This section introduces a Bayesian formulation of the histogram for estimating an unknown density $f$ from iid data. The purpose is twofold: to provide a simple parametric Bayesian density estimator with closed-form posterior updates, and to motivate the fully nonparametric Bayesian density models developed later using the Dirichlet process.

1. Problem setting

Assume observations $y_i \sim f$ are independent and identically distributed, and the objective is to estimate the density function $f$. Histograms are often used as simple density estimators, but classical histograms depend strongly on arbitrary choices such as bin width and bin locations. The Bayesian histogram preserves the histogram structure while treating the bin probabilities as random variables, allowing uncertainty quantification and principled incorporation of prior information.

2. Histogram-based density model

Fix a set of knots (bin boundaries)

$\xi = (\xi_0,\xi_1,\dots,\xi_k)$ satisfying $\xi_0 < \xi_1 < \cdots < \xi_k$, and assume $y_i \in [\xi_0,\xi_k]$.

Define a piecewise-constant density:

$f(y) = \sum_{h=1}^k 1_{\xi_{h-1} < y \le \xi_h},\frac{\pi_h}{\xi_h – \xi_{h-1}}, \quad y \in \mathbb{R},$

where $\pi = (\pi_1,\dots,\pi_k)$ is an unknown probability vector with $\pi_h \ge 0$ and $\sum_{h=1}^k \pi_h = 1$. Each $\pi_h$ represents the total probability mass in bin $h$, and dividing by the bin width $(\xi_h – \xi_{h-1})$ yields a constant density within that bin.

Under this model, the shape of the density is determined by the fixed bins, while uncertainty is expressed through the unknown bin probabilities.

3. Prior specification: Dirichlet distribution

A Dirichlet prior is placed on $\pi$:

$\pi \sim \text{Dirichlet}(a_1,\dots,a_k),$

with density

$p(\pi \mid a) = \frac{\Gamma!\left(\sum_{h=1}^k a_h\right)}{\prod_{h=1}^k \Gamma(a_h)} \prod_{h=1}^k \pi_h^{a_h – 1}.$

The hyperparameters can be written as $a = \alpha \pi_0$, where

$\pi_0 = E(\pi \mid a) = \left(\frac{a_1}{\sum_{h=1}^k a_h},\dots,\frac{a_k}{\sum_{h=1}^k a_h}\right)$

is the prior mean, and

$\alpha = \sum_{h=1}^k a_h$

acts as a prior sample size controlling the strength of prior information. Larger values of $\alpha$ imply stronger prior beliefs about $\pi$.

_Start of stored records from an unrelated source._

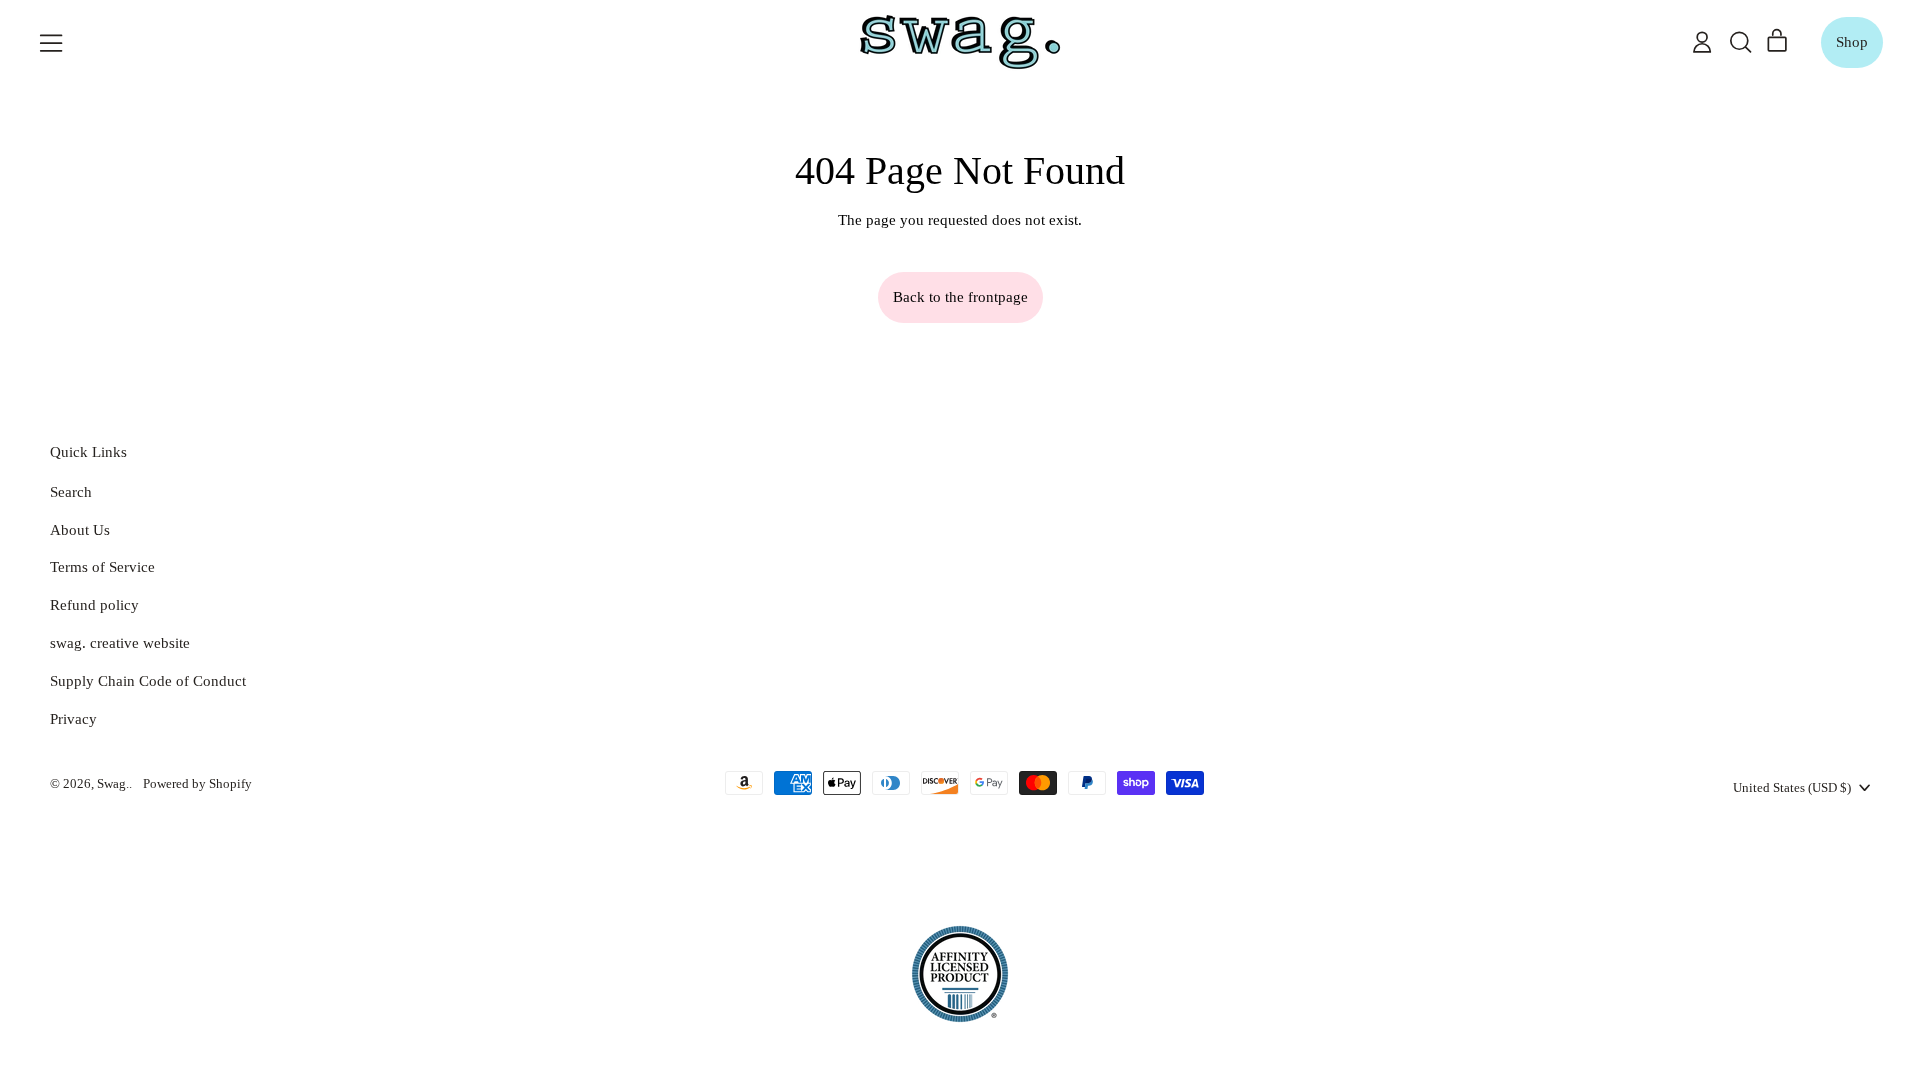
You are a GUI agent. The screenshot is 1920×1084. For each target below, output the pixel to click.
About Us (80, 530)
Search (71, 492)
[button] (1740, 42)
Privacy (73, 719)
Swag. (113, 783)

4. Posterior distribution and conjugacy

Let $n_h$ denote the number of observations in bin $h$:

$n_h = \sum_i 1_{\xi_{h-1} < y_i \le \xi_h}.$

Combining the likelihood with the Dirichlet prior yields a conjugate posterior:

$p(\pi \mid y) \propto \prod_{h=1}^k \pi_h^{a_h + n_h – 1},$

so that

$\pi \mid y \sim \text{Dirichlet}(a_1 + n_1,\dots,a_k + n_k).$

This conjugacy allows exact posterior computation and straightforward simulation from the posterior distribution of the density.

5. Illustrative example

Data are simulated from a bimodal mixture on $[0,1]$:

$f(y) = 0.75,\text{Beta}(y \mid 1,5) + 0.25,\text{Beta}(y \mid 20,2),$

with $n=100$ observations. Using 10 equally spaced bins over $[0,1]$, the Bayesian histogram posterior is computed. Posterior draws of the histogram density approximate the true density reasonably well, but the approximation quality depends strongly on the number and placement of the knots.

6. Advantages and limitations

Advantages

  • Posterior computation is analytically tractable due to conjugacy.
  • Prior beliefs about the density can be expressed through $(\pi_0,\alpha)$.
  • Posterior uncertainty is easily quantified using credible intervals.
  • Implementation is simple and computationally efficient.

Limitations

  • Results are sensitive to the choice of bin locations and bin counts.
  • Introducing random knots and using reversible jump MCMC is computationally demanding.
  • Averaging over random bins may introduce artificial local irregularities.
  • The Dirichlet prior does not enforce smoothing across adjacent bins, which can result in visually rough density estimates.

Despite these limitations, Bayesian histograms provide a clear and interpretable bridge between classical histograms and fully nonparametric Bayesian density models, motivating the use of Dirichlet process–based approaches in subsequent sections.